I think the main thing when I started on this oboe was that some of the pads were already starting to deteriorate and I didn't realize it and I don't think it was in the best adjustment, so correcting those problems should bring it back up to par.
Oh, and I'm putting new corks at least on the bottom joint. I need to know, how much space should there be between a key and a tonehole? I was going to try to get it rather close, but now I understand that this affects tuning, so would I just start with really thick corks and file until tuning is right? Sorry, kind of a newb.
Honestly, I'm not too confident about swedging or tonehole re-facing. Also, I have no swedging pliers. I guess this is what I consider getting into scary territory. I don't have it here with me to look at, but I believe the spacing is as you said, with mostly the longer barrels having that amount of play including some with pads towards the bottom of the horn, but it's probably okay since they are longer as well. Again I'll say, if you take the barrel on these longer posts, and push them up against the other end, there is at least a mm. A couple of the tone holes look maybe a little scratchy on the surface, but nothing deep. Anyway, how does a tone hole get scratched in the first place? It's kind of hidden. If you think it's necessary, how in the world do I make the tool?

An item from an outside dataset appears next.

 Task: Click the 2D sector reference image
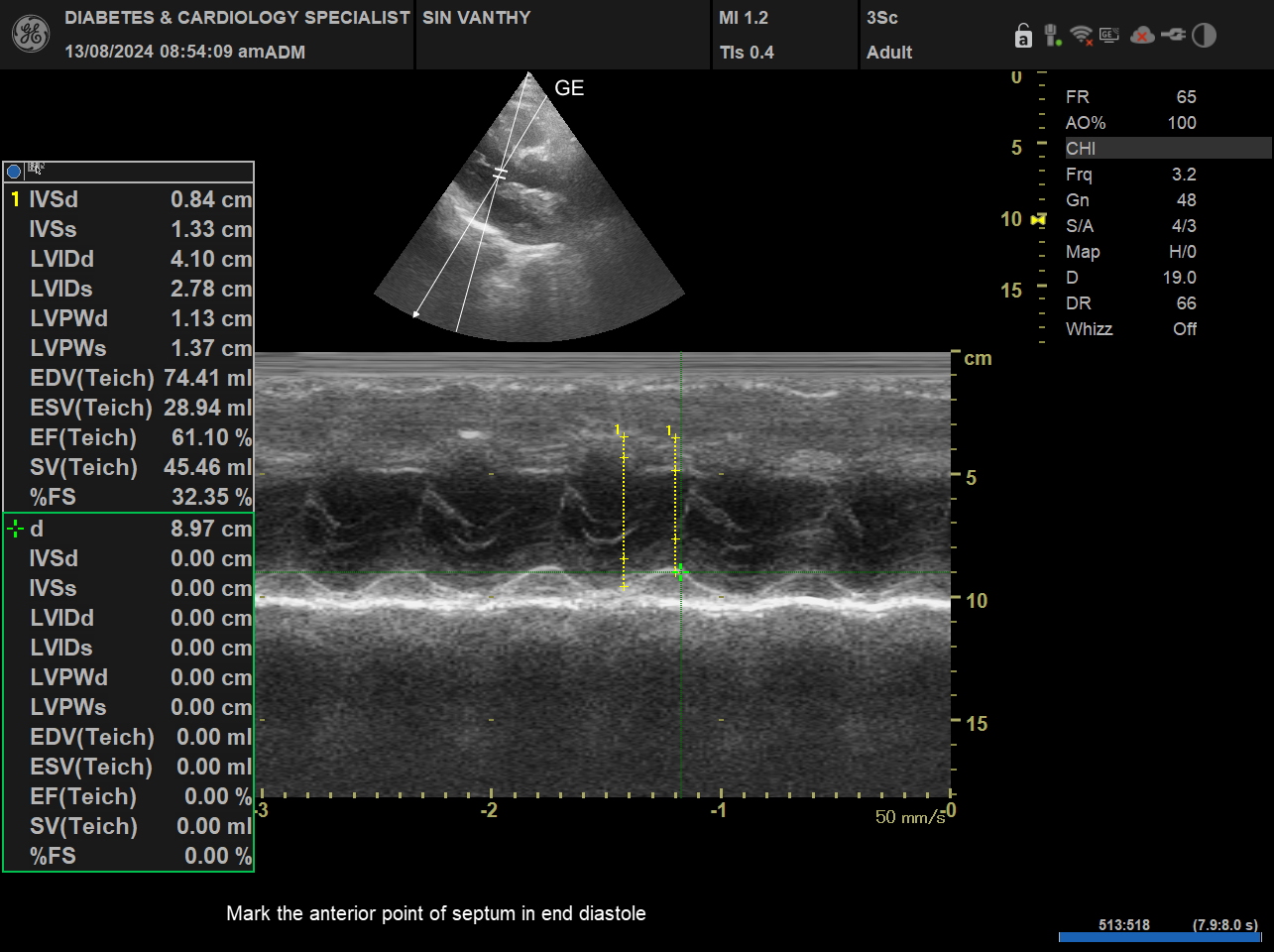pos(528,208)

Oh,and it will also need adjustment screws. When I took it apart a couple of them wouldn't hardly turn and I barely got them out. And I'm scared to admit this, but I tried screws from a Fox oboe and I probably screwed up the threads a bit. I will have to wait till I get to that point and order screws to see just how bad I suppose. I might end up having to cut new threads. Honestly, I'm kind of hoping that just turning the appropriate screw through will straighten them out. Again, double oops.
Sorry to be a bother, but I am a worrywart. Anyway, thanks bundles for your kind help.
And about the oil, engine oil is really okay? I think what I have is about that consistency. What I already have is Ultimax key oil in medium viscosity, which it said on the website was actually thicker than most.